Tussen partijen staat vast dat de echtgenote van [X] de lease-overeenkomst noch
heeft (mede)ondertekend noch aan hem schriftelijke toestemming tot het sluiten daarvan
heeft gegeven. Nu gesteld noch gebleken is dat de aandelen kennelijk uitsluitend of
hoofdzakelijk ten behoeve van de normale uitoefening van zijn beroep of bedrijf strekken,
leidt dit tot de slotsom dat het beroep van zijn echtgenote op de vernietigingsgrond als
bedoeld in artikelen 88 lid 1 sub d jo 89 lid 1 BW doel treft en de lease-overeenkomst
sedertdien met terugwerkende kracht jegens een ieder - dus ook [X] - ,als nietig is
aan te merken.
 
Uitgangspunt is dan dat de rechtsverhouding tussen partijen wordt hersteld in de staat,
waarin deze vóór het aangaan van de lease-overeenkomst was. [X] heeft daarom
in het kader daarvan zonder rechtsgrond € 3225,04 betaald, zodat hij krachtens artikel 6:203
leden 1 en 2 BW jegens Dexia aanspraak heeft op teruggave van een gelijk bedrag en voorts
niet tot verdere betalingen jegens haar gehouden is.
 
4.3 Aan de voorwaarde, waaronder de vermeerdering van eis is ingesteld, wordt aldus
voldaan zodat ook hierop dient te worden beslist.
 
Daargelaten of in dit geval wordt voldaan aan de voorwaarden als genoemd in artikel 6:278
BW, verdragen de gevolgen van dat artikel zich niet met de bij artikel 6:88 BW beoogde
bescherming van de echtgenoot die geen partij was bij de overeenkomst en daarvoor
evenmin toestemming heeft gegeven.
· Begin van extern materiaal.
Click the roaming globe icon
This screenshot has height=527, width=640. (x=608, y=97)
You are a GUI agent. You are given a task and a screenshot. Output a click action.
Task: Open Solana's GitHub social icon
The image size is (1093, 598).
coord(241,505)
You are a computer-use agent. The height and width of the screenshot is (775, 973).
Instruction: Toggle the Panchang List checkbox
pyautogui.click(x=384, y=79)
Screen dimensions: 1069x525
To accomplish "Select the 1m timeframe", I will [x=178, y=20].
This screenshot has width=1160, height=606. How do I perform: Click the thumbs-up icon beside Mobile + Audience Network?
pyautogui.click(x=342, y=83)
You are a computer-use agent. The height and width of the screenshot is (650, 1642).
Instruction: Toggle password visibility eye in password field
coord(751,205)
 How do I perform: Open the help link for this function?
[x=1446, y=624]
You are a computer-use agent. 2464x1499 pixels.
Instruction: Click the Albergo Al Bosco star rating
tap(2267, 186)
Dat pas een beroep op de nietigheid is gedaan nadat de
koesverliezen waren opgetreden, doet daaraan niet af nu deze verliezen behoren tot de
omstandigheden die aanleiding plegen te zijn voor een beroep op voormelde bescherming.
 
4.4 Bovenstaand leidt tot de slotsom dat in conventie de vorderingen behoren te worden
afgewezen en in reconventie de primaire vordering toewijsbaar is, zodat de overige
vorderingen en verweren in het midden kunnen worden gelaten.
 
4.5 De nevenvordering tot, kort gezegd, verwijdering van gegevens bij het BKR ligt voor
toewijzing gereed met dien verstande dat Dexia daarvoor een termijn van 14 dagen na
betekening van dit vonnis wordt verleend en de dwangsom zal worden gesteld op een bedrag
van € 250,= per dag met een maximum van € 10.000,=.
 
4.6 Dexia dient als in het ongelijk gestelde partij in de proceskosten in conventie en
reconventie te worden veroordeeld. In het incident zullen de kosten worden gecompenseerd.
 

BESLISSING:
 
in conventie:
 
wijst de vordering af.
 
veroordeelt Dexia in de aan de zijde van [X] gerezen proceskosten welke
proceskosten worden begroot op € 540,= als salaris gemachtigde;
 
Compenseert de proceskosten overigens zo dat iedere partij haar eigen kosten draagt.
 
In reconventie:
 
veroordeeltDexia om tegen bewijs van kwijting aan [X] een bedrag van
€ 3.225,04 te betalen vermerrderd met de wettelijke rente hierover vanaf 21 februari 2003
tot de dag van voldoening;
 
veroordeelt voorts Dexia om binnen een termijn van 14 dagen na betekening van dit vonnis
gegevens terzake de in geding zijnde lease-overeenkomst bij het BKR te (doen) verwijderen
op verbeurte van een dwangsom van € 250,= per dag voor iedere dag of gedeelte daarvan dat
Dexia in gebreke is aan deze veroordeling te voldoen, dit met een maximum van € 10.000,=;
 
veroordeelt Dexia in de aan de zijde van [X] gerezen proceskosten, welke worden begroot op
€ 225,= aan salaris gemachtigde;
 
compenseert de proceskosten overigens zo dat iedere partij haar eigen kosten draagt;
 
verklaart dit vonnis uitvoerbaar bij voorraad;
 
wijst af het meer of anders gevorderde
 

Aldus gewezen door mr. - - - - , kantonrechter en op 27 april 2005 uitgesproken
ter openbare civiele terechtzitting in tegenwoordigheid van de griffier.